Judy Murray’s fear of being cast as ‘pushy’ stopped 2013 embrace
Judy Murray has revealed how years of critical comments prevented her from stepping forward to congratulate her son Andy when he won his first Wimbledon title in 2013.
After overcoming Novak Djokovic, Andy Murray climbed up towards the player box to embrace his wife and members of his team. But he did not see his mum, who was sitting a few rows back, and turned back only after fans shouted.
Judy Murray was Great Britain’s Fed Cup captain at the time, so her expertise as a coach was not in doubt. But her gender led to her being stereotyped as a “Tiger mum” when a father would have been accepted more readily. During an interview with
Whitaker, which is recorded in partnership with
Judy Murray said: “I moved out of the box, I had been so uncomfortable during the semi-final with people clapping for somebody else.
“Then he wins and starts to climb up to celebrate with everybody, and because I had moved back, he doesn’t see me in the player box. He doesn’t know where I am.
“The reason I didn’t [step forward] was because of the years of being criticised for being a pushy mum, overbearing – all of this that I had to put up with from the media for years.

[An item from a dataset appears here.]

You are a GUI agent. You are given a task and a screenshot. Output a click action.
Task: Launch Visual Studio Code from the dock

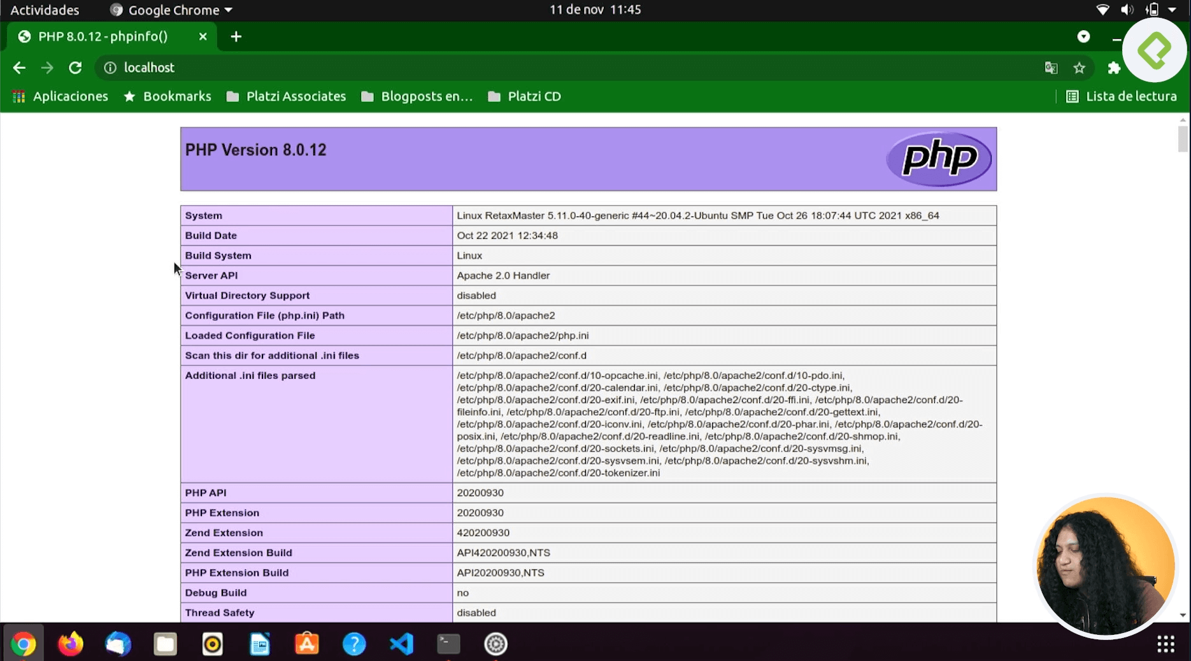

I thought I can’t go down there, because I’ll just get it again.”
One of the most prominent voices of criticism had been Boris
Becker, who had said after Andy Murray’s loss to Novak Djokovic in the 2011 Australian Open final that he should “ditch” his mother. In a recent BBC interview, Judy Murray revealed that she had not gone out for three days after that comment, and had never been able to forgive Becker.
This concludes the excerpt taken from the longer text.